Marítimo colocado no meio de investigações reveladas pela revista SÁBADO, em causa estarão os “negócios” com o Braga

A revista SÁBADO, disponível em todo o País à quinta-feira mas que só chega à bancas, na Madeira, à sexta-feira, publica na sua edição desta semana uma reportagem dando conta que o Ministério Público e a Autoridade Tributária “têm abertos cinco megainquéritos por suspeitas de fraude fiscal qualificada e branqueamento de capitais”, sendo que os visados são presidentes de clubes, agentes, empresários , empresas e jogadores, com o Porto e Pinto da Costa como referências mais sonantes.

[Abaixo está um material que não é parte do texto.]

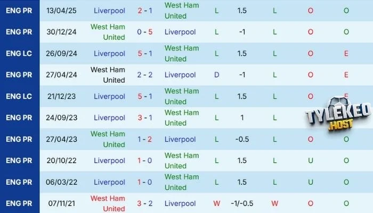Click the 2 - 2 draw score

pos(144,75)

De acordo com a mesma revista, em causa estão 20 milhões de euros que dizem respeito a transferências de jogadores como Falcão, Mangala e Danilo, apontando-se também outros clubes alvo de averiguações, entre eles o Marítimo, sendo os restantes o Benfica, Portimonense, Guimarães, Braga e Estoril.
O presidente do Porto já reagiu e negou qualquer conhecimento sobre a situação agora relatada pela revista, sublinhando que irá pedir responsabilidades.
Relativamente ao Marítimo, a revista SÁBADO, revelando o exclusivo, numa peça assinada online pelo jornalista António José Vilela, explica que “no Braga, os agentes do fisco já recolheram indícios importantes de negócios cruzados com o Marítimo. Em 2017, Dyego Sousa (hoje no Benfica), Fransérgio e Raúl Silva assinaram pelo Braga, que anunciou ter pago 1,250 milhões de euros ao Marítimo por 75% do passe de Fransérgio e mais 296 mil euros por igual percentagem de Dyego Sousa, que estava em fim de contrato com o clube insular – António Salvador revelou que, apesar da situação contratual do jogador, preferiu negociar o avançado com Carlos Pereira, presidente do Marítimo, com quem ainda viria a fechar, mais tarde, a contratação de Raúl Silva. Em 2018, o Braga também contratou o central Pablo Santos, tudo transferências que estão a ser vistas à lupa pelos investigadores”.